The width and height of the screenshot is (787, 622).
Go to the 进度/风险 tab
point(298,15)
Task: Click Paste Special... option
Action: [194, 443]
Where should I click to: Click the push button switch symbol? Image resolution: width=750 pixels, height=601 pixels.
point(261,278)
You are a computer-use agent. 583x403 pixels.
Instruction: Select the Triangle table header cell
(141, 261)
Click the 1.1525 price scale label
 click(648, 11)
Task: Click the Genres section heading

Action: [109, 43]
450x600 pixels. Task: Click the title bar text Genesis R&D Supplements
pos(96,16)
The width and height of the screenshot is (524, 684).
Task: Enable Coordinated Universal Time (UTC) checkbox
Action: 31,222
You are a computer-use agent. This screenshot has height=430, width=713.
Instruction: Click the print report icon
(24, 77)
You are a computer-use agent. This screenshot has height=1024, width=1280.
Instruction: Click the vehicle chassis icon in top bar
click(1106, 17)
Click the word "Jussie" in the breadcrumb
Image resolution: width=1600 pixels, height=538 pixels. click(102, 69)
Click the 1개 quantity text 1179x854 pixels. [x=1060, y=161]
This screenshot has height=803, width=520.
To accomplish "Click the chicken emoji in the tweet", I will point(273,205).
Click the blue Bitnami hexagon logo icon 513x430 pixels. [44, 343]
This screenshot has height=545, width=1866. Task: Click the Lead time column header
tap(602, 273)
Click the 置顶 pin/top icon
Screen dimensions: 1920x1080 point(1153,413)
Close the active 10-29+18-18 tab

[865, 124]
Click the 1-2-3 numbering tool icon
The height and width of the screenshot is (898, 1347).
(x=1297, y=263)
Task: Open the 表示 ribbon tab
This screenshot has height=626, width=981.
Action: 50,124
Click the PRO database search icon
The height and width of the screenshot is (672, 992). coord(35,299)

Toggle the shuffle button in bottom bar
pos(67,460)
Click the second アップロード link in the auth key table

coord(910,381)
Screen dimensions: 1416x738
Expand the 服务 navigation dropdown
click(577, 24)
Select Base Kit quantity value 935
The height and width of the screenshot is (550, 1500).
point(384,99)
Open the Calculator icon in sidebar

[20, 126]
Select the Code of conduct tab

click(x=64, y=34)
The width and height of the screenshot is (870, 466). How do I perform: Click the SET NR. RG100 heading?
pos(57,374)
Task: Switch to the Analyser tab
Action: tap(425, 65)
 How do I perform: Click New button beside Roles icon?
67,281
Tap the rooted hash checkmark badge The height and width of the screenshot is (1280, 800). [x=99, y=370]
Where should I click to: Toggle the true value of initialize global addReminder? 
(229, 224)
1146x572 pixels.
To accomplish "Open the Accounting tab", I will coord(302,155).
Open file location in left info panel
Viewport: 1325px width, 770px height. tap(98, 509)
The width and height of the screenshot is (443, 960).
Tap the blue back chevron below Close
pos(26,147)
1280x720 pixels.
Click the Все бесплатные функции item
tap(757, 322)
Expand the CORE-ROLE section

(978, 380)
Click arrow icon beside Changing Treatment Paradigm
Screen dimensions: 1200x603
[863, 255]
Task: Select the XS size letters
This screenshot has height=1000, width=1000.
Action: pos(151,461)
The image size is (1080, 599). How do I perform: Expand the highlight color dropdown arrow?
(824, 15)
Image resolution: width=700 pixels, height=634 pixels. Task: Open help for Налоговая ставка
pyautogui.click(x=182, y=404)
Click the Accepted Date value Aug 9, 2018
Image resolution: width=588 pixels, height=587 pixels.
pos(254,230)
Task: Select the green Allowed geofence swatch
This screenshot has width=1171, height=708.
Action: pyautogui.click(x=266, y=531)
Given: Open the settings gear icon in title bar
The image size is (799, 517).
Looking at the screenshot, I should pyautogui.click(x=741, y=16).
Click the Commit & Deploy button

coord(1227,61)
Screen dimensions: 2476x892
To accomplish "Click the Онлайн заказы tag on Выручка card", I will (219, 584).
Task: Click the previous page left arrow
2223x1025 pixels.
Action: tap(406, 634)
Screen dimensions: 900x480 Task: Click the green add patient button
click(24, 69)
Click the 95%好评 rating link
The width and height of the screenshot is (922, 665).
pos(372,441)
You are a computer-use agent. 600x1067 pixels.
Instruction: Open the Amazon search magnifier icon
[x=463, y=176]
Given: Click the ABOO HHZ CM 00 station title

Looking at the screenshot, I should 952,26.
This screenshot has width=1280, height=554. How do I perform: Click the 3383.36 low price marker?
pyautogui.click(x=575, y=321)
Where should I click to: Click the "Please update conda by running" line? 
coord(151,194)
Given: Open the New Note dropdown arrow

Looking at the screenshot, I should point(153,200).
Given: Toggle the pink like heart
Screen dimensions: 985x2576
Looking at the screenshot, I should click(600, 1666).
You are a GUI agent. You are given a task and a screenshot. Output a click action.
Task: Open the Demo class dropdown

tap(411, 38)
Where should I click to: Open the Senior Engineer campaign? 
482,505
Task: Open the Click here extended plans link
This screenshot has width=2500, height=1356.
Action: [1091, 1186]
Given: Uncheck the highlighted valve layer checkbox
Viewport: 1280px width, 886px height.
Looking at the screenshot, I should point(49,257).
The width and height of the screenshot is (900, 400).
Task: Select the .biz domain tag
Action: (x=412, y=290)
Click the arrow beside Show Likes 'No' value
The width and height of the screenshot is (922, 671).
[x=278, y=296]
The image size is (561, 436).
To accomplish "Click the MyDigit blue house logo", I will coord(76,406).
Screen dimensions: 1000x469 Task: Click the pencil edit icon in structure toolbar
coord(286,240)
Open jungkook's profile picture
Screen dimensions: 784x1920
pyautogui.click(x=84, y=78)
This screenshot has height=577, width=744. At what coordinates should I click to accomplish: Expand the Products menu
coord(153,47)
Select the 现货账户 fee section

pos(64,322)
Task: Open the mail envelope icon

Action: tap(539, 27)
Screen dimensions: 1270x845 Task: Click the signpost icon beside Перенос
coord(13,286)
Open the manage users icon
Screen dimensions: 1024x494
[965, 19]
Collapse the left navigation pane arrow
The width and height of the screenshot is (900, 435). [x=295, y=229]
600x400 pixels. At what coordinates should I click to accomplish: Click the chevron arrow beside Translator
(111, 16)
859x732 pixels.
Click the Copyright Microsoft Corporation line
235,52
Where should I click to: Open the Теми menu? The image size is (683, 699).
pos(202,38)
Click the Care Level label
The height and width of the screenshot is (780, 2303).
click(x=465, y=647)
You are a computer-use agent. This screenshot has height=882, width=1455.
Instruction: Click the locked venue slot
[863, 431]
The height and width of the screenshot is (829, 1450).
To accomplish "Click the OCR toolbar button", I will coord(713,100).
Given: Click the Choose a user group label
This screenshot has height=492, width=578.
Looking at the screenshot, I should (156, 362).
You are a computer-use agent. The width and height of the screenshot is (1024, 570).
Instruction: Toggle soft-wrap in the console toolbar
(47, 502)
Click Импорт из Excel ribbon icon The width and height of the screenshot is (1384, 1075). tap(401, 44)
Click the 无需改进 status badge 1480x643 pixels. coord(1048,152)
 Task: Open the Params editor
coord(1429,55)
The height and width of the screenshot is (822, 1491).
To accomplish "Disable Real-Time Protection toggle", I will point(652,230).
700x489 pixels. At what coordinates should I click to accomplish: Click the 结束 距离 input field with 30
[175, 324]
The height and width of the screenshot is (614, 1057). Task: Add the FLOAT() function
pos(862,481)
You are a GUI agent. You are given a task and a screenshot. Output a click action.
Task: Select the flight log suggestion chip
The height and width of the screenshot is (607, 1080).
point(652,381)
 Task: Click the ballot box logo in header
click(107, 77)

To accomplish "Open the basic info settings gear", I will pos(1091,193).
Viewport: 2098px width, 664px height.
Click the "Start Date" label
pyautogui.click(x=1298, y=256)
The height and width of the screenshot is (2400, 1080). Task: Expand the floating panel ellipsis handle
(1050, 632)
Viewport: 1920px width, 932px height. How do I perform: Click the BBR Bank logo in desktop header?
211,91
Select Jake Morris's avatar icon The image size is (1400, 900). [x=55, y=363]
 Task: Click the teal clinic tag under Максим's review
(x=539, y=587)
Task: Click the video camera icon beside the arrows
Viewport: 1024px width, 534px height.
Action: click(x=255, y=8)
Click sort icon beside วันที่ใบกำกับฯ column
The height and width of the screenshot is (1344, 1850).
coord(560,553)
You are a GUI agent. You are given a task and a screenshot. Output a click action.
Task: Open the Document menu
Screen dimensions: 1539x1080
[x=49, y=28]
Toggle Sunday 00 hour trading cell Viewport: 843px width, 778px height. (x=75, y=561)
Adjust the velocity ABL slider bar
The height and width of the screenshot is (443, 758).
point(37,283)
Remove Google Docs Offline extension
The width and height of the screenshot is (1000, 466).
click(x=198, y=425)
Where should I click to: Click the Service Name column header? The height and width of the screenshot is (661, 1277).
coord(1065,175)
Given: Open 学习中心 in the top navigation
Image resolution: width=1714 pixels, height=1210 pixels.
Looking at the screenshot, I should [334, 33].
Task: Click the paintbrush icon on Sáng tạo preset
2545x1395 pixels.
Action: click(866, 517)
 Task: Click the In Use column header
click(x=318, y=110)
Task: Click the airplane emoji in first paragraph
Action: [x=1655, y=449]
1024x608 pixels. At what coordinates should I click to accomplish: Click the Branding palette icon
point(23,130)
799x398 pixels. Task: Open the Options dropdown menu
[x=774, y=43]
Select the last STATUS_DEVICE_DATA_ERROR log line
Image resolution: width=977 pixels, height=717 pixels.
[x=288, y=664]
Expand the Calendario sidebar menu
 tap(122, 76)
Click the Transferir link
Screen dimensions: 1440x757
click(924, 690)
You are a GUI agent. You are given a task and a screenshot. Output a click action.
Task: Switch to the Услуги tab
☆ ☆ ☆ ☆
Aim of the exercise>
Go through the material above and report each line containing "badge".

Result for this task>
Tap the rooted hash checkmark badge The height and width of the screenshot is (1280, 800). [x=99, y=370]
Click the 无需改进 status badge 1480x643 pixels. coord(1048,152)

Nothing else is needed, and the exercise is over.